* [EXTRACTED DATA]:
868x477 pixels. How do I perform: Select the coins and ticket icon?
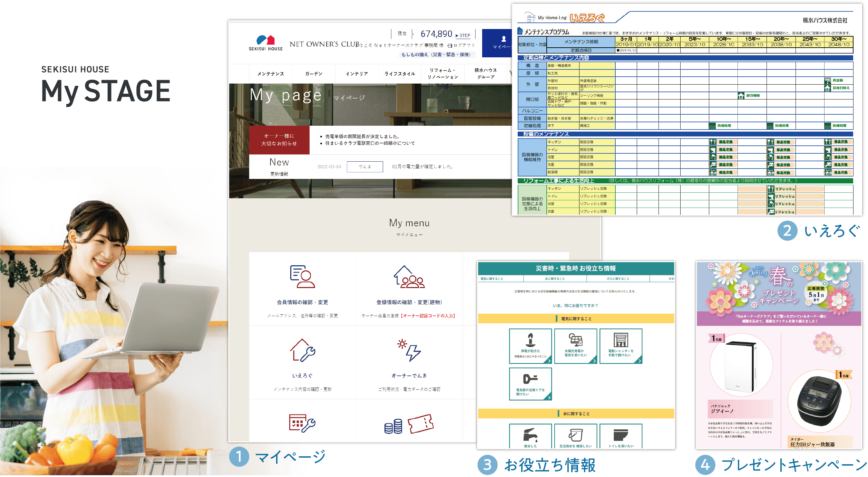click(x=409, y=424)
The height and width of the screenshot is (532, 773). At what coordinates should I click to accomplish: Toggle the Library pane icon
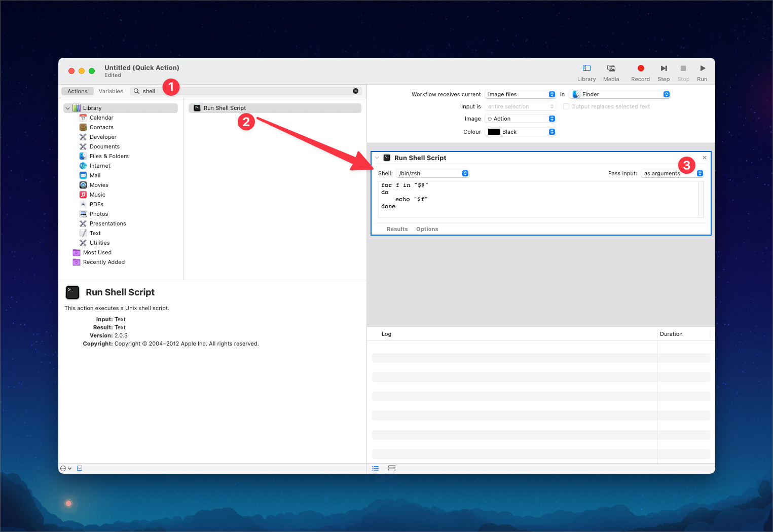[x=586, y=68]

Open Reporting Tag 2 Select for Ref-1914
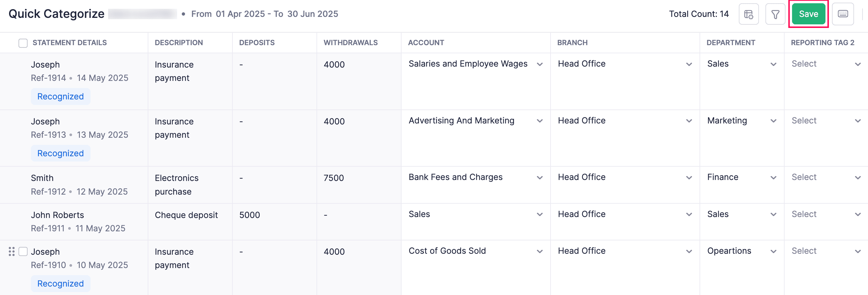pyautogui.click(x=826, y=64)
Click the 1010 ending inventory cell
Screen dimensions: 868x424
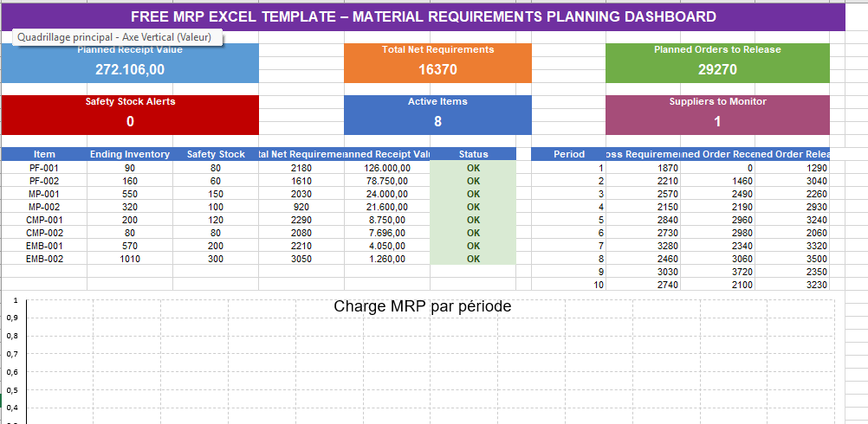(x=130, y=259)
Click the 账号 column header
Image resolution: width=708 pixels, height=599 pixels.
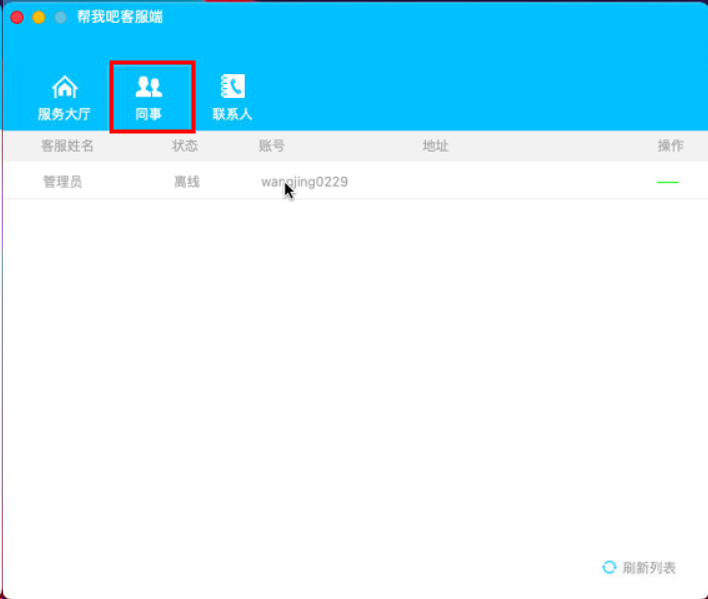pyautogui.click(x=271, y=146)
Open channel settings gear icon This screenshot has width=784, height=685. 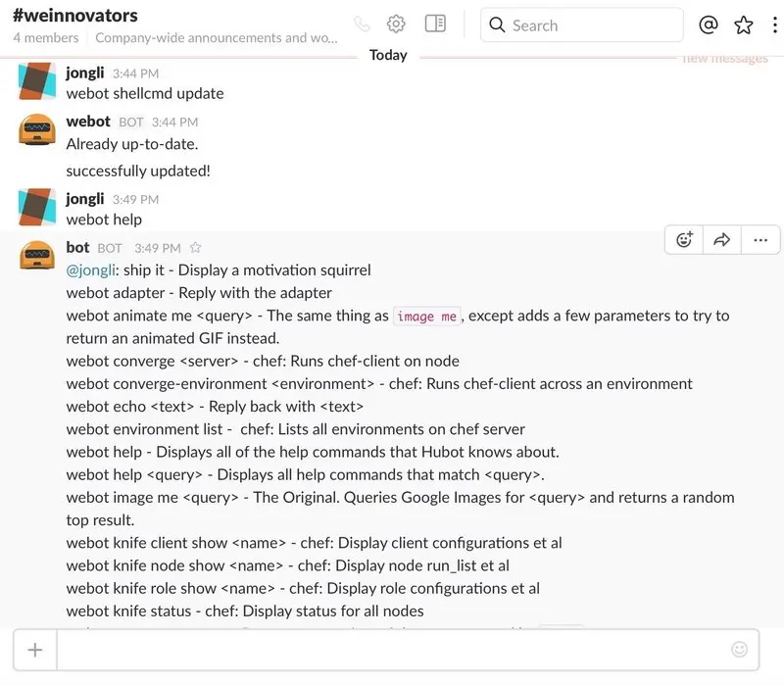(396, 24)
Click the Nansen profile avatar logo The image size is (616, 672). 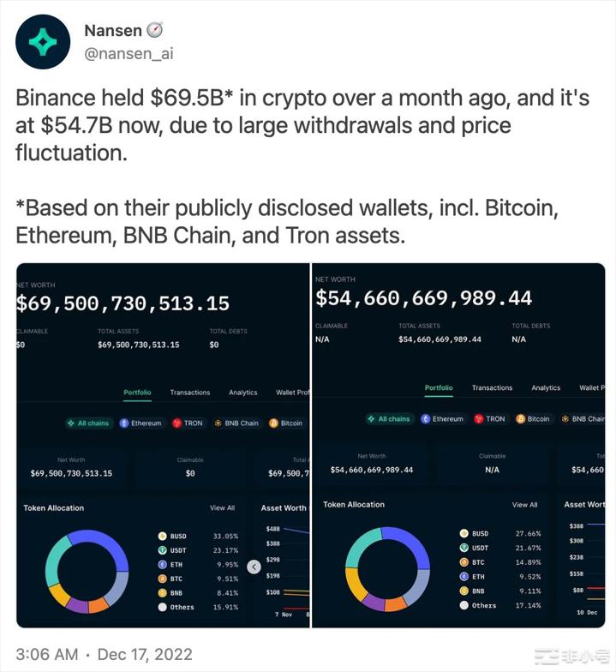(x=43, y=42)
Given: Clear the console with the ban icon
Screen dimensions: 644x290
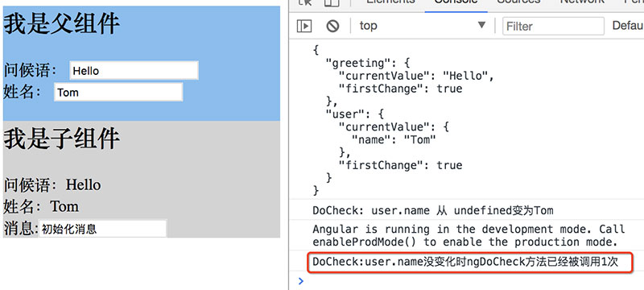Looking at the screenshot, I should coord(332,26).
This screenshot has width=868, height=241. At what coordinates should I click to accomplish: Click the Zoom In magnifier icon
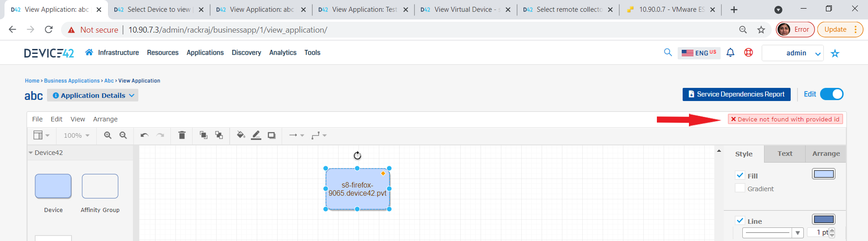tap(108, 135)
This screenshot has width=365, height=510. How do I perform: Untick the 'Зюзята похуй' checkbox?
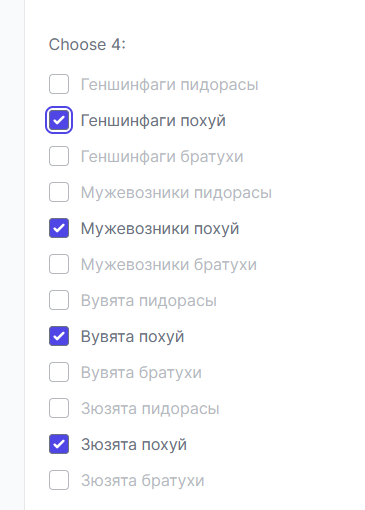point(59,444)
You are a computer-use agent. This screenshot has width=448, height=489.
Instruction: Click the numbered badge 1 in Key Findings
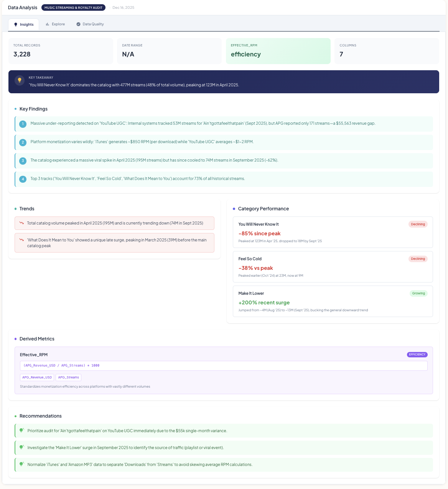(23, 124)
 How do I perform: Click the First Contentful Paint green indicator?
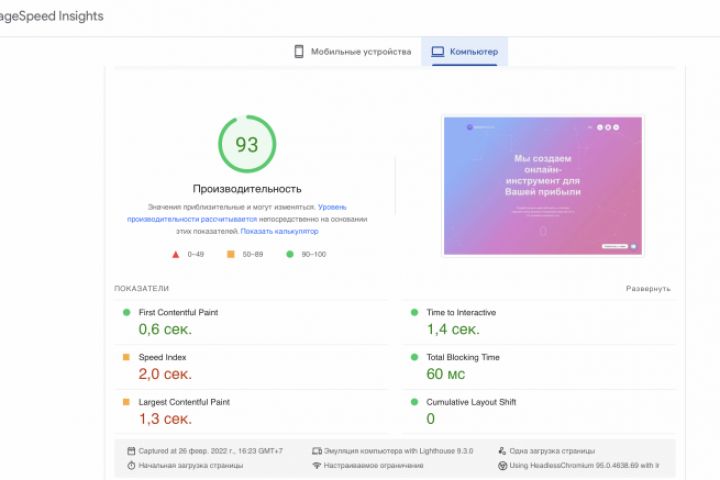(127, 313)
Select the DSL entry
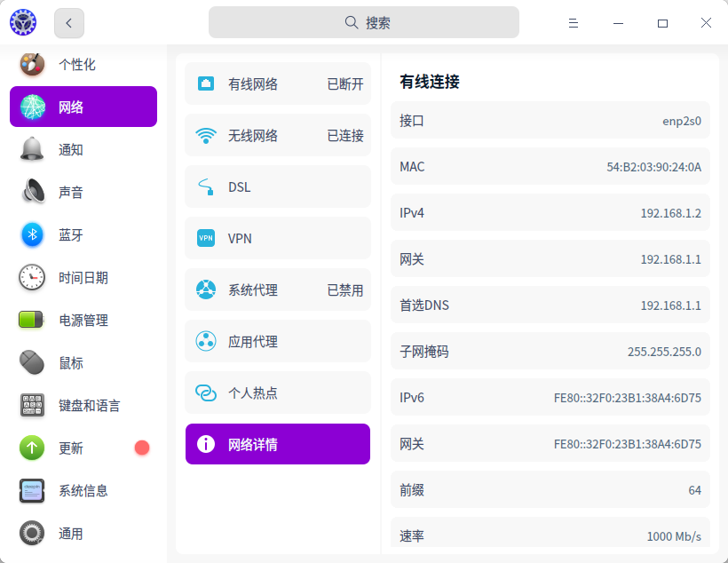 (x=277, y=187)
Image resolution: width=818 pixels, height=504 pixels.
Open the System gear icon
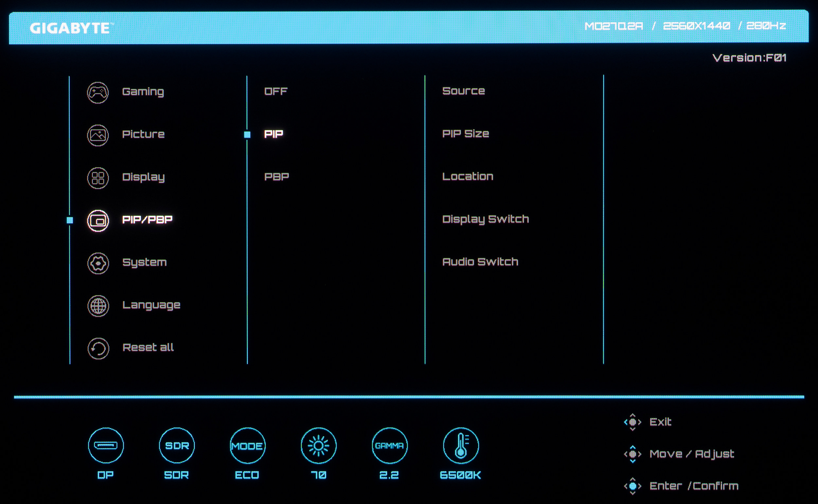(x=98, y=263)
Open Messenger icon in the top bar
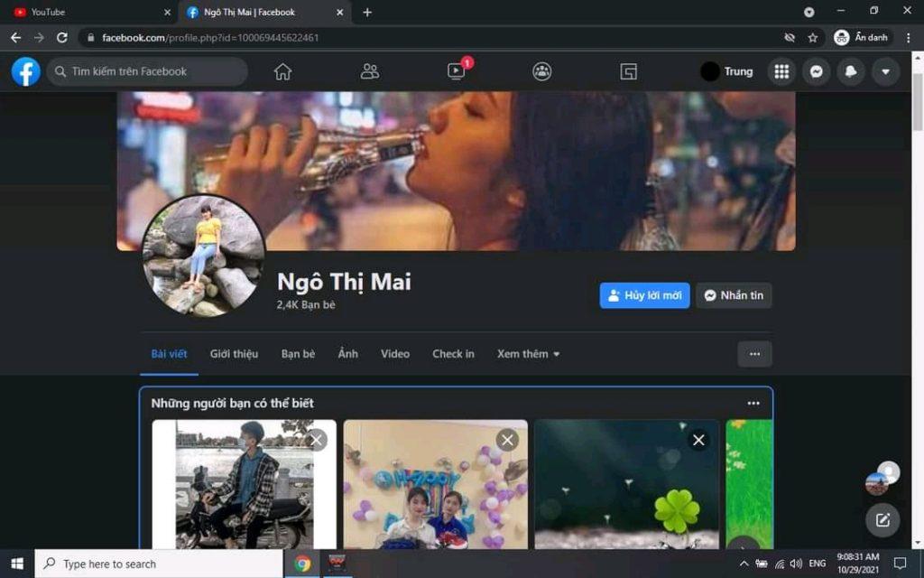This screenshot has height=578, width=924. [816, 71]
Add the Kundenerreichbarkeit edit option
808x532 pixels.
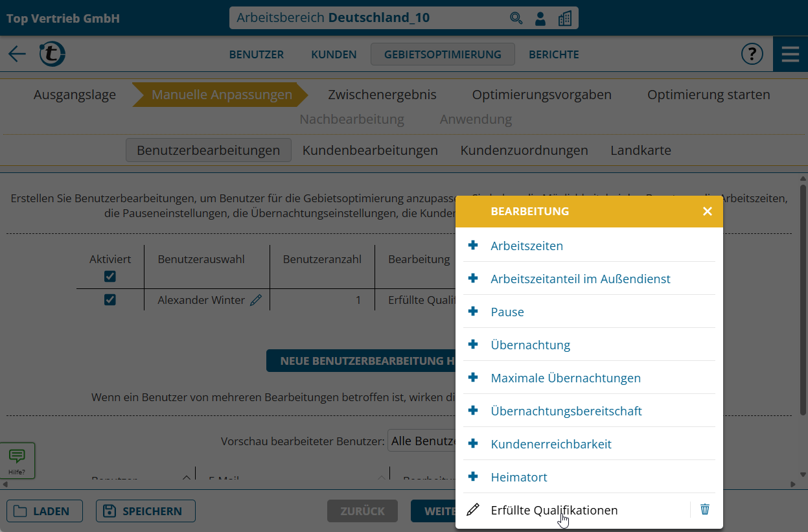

* [WORK REQUIRED]: Print the lines from the line with "How do I perform: Click" to the end of the data above. Include both ends, exclude the pictures, and add nothing else.

* [EXERCISE SOLUTION]:
 How do I perform: Click the First Contentful Paint green indicator?
(127, 313)
Select the DSL entry
 (x=277, y=187)
Image resolution: width=818 pixels, height=504 pixels.
Open the System gear icon
(x=98, y=263)
Open Messenger icon in the top bar
This screenshot has height=578, width=924. [816, 71]
Add the Kundenerreichbarkeit edit option
808x532 pixels.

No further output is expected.